*** DATA SUPPLIED Section Begins ***

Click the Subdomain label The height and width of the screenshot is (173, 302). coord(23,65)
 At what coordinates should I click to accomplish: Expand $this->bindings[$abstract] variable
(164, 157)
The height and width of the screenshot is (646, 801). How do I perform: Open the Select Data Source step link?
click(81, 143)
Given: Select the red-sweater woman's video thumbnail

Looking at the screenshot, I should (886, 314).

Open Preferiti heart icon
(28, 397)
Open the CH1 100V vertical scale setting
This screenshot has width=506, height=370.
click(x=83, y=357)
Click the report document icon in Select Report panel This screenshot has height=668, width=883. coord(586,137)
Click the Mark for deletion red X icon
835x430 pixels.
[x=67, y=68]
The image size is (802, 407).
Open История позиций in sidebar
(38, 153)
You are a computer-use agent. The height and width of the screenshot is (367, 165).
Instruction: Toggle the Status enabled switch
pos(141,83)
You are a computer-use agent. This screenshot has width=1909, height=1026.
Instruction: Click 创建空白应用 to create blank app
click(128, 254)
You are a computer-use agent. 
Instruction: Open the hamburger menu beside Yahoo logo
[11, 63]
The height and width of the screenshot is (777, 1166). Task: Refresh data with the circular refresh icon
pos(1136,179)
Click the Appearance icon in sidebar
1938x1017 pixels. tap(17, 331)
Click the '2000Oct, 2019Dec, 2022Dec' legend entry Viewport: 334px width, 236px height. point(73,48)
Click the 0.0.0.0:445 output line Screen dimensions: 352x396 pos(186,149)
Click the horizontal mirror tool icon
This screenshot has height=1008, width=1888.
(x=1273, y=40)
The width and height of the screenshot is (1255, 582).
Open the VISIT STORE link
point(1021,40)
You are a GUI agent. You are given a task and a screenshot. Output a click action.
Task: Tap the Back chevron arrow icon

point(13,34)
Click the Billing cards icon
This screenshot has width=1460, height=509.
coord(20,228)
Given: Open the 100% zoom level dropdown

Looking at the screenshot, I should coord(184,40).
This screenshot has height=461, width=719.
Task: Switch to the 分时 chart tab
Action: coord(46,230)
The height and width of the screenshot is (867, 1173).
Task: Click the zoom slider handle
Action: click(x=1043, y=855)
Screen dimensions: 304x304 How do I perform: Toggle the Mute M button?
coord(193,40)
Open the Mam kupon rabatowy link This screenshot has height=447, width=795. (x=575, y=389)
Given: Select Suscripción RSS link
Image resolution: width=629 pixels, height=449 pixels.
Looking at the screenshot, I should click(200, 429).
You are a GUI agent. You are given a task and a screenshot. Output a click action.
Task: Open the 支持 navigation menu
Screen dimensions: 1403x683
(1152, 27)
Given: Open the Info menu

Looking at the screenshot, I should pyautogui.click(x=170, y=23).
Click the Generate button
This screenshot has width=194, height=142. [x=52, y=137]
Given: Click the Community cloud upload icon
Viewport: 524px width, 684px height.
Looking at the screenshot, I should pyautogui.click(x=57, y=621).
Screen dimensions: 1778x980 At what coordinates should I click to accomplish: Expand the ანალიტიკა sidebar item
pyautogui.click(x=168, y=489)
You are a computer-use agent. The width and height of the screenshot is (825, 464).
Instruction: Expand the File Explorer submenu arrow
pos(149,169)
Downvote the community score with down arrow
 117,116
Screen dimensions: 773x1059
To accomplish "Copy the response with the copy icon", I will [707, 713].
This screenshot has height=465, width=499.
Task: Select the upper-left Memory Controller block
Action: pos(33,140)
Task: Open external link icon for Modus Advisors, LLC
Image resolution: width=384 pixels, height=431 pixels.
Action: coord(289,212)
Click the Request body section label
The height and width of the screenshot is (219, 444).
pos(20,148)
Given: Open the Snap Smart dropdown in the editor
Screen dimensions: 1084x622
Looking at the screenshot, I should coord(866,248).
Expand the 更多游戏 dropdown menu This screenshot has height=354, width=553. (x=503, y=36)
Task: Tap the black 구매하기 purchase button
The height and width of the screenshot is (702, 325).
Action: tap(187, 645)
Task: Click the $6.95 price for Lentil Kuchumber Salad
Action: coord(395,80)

*** DATA SUPPLIED Section Ends ***

EXERCISE AIM
Within the data above, the lines from the one with "You are a computer-use agent. The width" to the one with "Screen dimensions: 773x1059" must be repeated exactly; no other line belongs in the answer.

WRITTEN SOLUTION
You are a computer-use agent. The width and height of the screenshot is (825, 464).
Instruction: Expand the File Explorer submenu arrow
pos(149,169)
Downvote the community score with down arrow
 117,116
Screen dimensions: 773x1059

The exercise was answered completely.